Shop seasonally and mean it

Lowther’s meals definitely have the rhythm of the season in mind. Summers are full of fresh vegetables that are sometimes washed and eaten right there in the field. In the winter, she lives off what she has stored, taking advantage of the longevity of squashes, sweet potatoes and other root vegetables.

“I eat what I grow in season and I don’t expect to eat a lot of salads in the winter, necessarily; I don’t eat a lot of fresh fruit in the winter,” Lowther says. “In the winter, I’m more likely to have potatoes and onions and things like that that are easy to store, whether I grow them or somebody else grows them.”

Take advantage of your slow cooker or rice cooker

If the perceived amount of time you’ll spend cooking from the bulk bins scares you, try taking the “work” out of it, by using your slow cooker or rice cooker to soften the dried foods you can find there. Barton especially likes using a slow cooker to make soups, stews and chilies from dried bulk finds and leftover veggies.

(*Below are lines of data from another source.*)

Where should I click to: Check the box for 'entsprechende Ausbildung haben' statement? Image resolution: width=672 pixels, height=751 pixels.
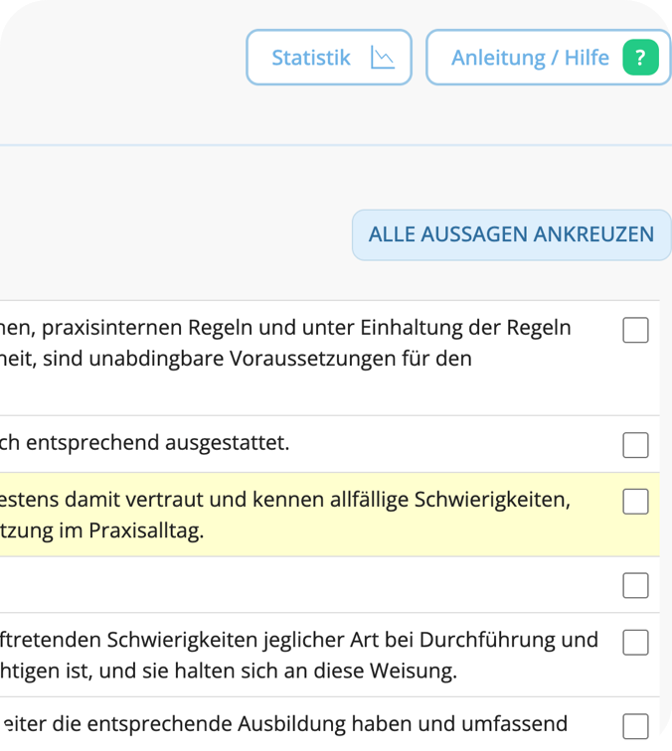(635, 726)
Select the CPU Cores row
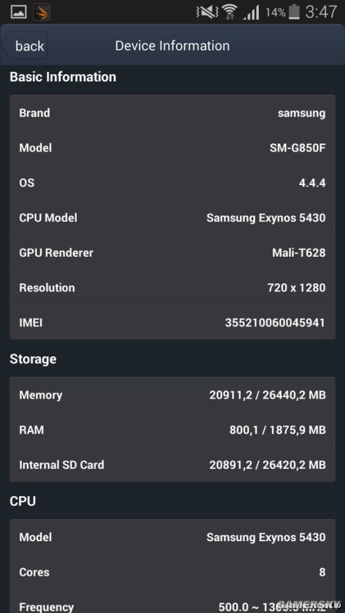The image size is (345, 613). (x=173, y=572)
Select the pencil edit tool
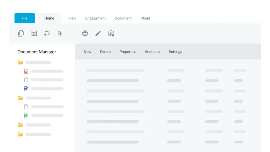Screen dimensions: 270x152 [98, 33]
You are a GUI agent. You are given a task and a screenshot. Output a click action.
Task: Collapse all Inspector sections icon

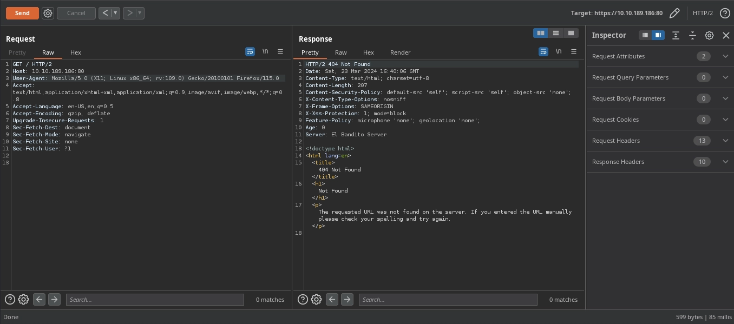[692, 35]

“It’s a very nourishing way to stretch your food dollar,” Barton says of homemade slow cooker soups. “It’s easy to use when you’re working. I used to work nights and, in the morning, I would get home, and I would put on a Crock-Pot of what I had the night before. Simmer it all day, and when my husband got home in the evening, dinner was ready. And it was really easy to do.”

Use your odds and ends

Have bits of leftover vegetables? Don’t trash them, use them. Anything you throw away adds to your grocery bills. Some good ways to use them up:

  • Soup stock. A fabulous tip from Johnson and Barton? Keep a Tupperware container in your freezer. When you have leftover veggies (carrot ends, unused onion, etc.), throw them in your frozen container. When the container is full, make vegetable stock or soup from the contents.
  • Leftover muffins. Lowther says that to this day her mother will throw leftover veggies or fruits in a basic muffin recipe as a way to use up what she has. Everything from pineapple, to apples, to carrots to zucchini will all work in a basic, spiced muffin recipe.